Book Read Free

Ilsa

Page 24

by L'Engle, Madeleine;


  After a while Lorenzo left Brand sitting on the horse, and went over to the piano, stroking the smooth rosewood box with loving fingers. He looked at Ilsa on the bamboo chaise longue with Médor on her lap, then went over to Cousin Anna and stood shyly by her chair. She put an arm about him. She was making a tremendous effort to rouse herself from her customary apathy for Cousin William’s sake, but her face looked strained and exhausted, deeply shadowed about the eyes and white about the mouth.

  “Miss Anna—”

  “What is it, Lorenzo?”

  “You don’t have a piano, do you?”

  “No.”

  “Do you have any musical instruments at all?”

  “There’s a harp in the small upstairs sitting room. I haven’t played it in a long time, though.”

  “Might I try it, sometime?”

  “Whenever you like.”

  His face lightened. He went back to Brand, who was still sitting on the marble horse.

  “That’s Othello and Iago over there,” Brand said, pointing.

  “Yes, I know.” Lorenzo ran his small bony hand down the horse’s slanting neck as it bent toward the water trough.

  “How do you know?”

  “Because once Mr. William took me in to New York to see Othello on the stage, and we read and studied the play for a long time beforehand. It was very exciting. Mr. William took me to see quite a few plays.”

  Brand folded her lips to a thin line. “I don’t like the theater,” she said. “I don’t like plays or actors.” She slid off the horse and went over to Monty, climbing onto his lap. He held her close to him, burrowing his nose in her thick ruddy hair.

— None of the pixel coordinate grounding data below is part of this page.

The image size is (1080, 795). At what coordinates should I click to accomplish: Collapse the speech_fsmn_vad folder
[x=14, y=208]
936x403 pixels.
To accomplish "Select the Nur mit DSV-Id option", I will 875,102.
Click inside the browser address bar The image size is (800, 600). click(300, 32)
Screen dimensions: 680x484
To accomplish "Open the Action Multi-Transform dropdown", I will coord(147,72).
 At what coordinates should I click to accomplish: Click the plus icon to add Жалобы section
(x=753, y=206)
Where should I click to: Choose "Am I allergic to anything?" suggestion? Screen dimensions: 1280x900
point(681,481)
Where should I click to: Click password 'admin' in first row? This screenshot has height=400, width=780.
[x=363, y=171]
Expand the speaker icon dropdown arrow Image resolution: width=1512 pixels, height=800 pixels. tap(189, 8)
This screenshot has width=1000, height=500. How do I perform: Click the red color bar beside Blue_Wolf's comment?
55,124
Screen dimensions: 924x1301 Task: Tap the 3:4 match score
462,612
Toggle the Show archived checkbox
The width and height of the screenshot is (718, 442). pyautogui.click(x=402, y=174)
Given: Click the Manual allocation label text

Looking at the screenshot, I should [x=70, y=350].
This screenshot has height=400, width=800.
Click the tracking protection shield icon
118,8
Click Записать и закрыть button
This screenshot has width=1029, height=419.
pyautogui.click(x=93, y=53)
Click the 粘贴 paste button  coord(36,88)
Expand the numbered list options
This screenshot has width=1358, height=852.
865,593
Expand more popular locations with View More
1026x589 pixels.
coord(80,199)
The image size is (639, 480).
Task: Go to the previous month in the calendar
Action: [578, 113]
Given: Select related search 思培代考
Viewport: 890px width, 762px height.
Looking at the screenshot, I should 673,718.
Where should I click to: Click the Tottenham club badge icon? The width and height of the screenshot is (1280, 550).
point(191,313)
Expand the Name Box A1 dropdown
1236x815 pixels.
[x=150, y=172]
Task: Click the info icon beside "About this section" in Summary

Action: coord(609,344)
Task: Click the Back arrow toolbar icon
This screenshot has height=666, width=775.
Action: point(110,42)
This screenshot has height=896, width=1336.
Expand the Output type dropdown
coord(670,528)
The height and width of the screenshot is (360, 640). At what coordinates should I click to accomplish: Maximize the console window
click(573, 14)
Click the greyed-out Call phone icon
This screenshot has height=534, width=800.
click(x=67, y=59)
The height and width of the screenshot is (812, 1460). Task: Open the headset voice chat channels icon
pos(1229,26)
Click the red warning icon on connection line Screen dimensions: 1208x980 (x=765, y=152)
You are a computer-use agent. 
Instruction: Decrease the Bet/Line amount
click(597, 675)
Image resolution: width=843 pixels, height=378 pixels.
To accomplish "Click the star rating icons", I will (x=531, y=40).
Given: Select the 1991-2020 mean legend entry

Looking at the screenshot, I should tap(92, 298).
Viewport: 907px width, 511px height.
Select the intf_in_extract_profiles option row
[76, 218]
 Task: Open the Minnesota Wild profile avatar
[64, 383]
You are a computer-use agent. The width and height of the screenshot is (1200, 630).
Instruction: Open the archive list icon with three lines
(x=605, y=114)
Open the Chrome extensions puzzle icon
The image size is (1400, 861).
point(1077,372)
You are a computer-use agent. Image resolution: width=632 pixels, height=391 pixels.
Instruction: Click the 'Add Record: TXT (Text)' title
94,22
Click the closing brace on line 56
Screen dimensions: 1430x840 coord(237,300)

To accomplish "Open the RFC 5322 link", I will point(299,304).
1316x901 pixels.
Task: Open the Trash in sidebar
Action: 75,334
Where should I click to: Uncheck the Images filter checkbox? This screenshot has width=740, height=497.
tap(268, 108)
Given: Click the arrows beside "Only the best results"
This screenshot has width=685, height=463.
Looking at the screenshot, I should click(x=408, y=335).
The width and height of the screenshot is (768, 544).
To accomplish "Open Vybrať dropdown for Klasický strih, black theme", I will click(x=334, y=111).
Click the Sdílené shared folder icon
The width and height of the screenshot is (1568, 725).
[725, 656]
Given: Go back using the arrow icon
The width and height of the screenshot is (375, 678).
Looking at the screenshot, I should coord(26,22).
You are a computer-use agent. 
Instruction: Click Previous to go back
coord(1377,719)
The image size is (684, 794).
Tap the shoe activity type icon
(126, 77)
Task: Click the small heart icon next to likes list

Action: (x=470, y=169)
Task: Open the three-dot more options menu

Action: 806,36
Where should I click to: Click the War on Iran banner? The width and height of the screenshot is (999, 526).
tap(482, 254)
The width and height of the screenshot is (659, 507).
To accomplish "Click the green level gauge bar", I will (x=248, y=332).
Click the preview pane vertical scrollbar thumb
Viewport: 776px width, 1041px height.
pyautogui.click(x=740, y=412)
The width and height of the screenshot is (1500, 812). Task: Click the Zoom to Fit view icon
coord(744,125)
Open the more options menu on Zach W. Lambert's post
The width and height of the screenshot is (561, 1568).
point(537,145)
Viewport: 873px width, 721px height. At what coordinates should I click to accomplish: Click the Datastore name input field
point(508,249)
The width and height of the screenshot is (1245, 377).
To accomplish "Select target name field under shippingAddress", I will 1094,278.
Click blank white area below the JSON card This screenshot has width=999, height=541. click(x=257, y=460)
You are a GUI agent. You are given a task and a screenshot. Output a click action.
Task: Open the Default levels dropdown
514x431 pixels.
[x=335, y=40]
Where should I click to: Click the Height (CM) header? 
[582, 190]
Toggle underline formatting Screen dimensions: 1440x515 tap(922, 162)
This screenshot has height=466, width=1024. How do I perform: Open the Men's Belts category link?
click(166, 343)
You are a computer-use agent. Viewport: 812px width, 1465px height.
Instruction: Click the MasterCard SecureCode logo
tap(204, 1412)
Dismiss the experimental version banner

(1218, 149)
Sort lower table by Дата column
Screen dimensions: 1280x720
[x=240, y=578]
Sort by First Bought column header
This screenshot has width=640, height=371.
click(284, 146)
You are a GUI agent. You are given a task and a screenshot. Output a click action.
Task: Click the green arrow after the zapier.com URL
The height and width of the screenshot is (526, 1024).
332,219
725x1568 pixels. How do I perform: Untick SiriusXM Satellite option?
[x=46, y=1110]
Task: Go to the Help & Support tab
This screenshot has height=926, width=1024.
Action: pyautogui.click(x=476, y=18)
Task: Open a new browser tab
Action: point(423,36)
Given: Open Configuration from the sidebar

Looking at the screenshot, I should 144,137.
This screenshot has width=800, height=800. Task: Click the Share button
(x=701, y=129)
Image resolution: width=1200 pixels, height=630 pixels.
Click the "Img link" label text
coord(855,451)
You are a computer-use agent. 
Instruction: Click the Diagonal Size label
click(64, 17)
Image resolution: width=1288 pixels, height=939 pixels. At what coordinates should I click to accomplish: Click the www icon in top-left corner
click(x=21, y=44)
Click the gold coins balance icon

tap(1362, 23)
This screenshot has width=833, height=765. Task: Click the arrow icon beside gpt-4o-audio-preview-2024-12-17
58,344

  Ilsa watched them for a moment—at least her eyes were focused in their direction. I was no longer certain how much she could see. Then she got up and went over to Lorenzo, who was sitting forlornly by himself on the sofa.

  “Oh, please,” he said seriously as she sat down. “Would you mind standing up just for a second? You’re sitting on my tail.

  Ilsa rose instantly. “Oh, I’m very sorry.”

  “That’s quite all right,” he said. “People don’t expect to find tails lying around on sofas.”

  “Tell me about your tail.” She smiled at him. “I’ve always wanted to know someone who had a tail.”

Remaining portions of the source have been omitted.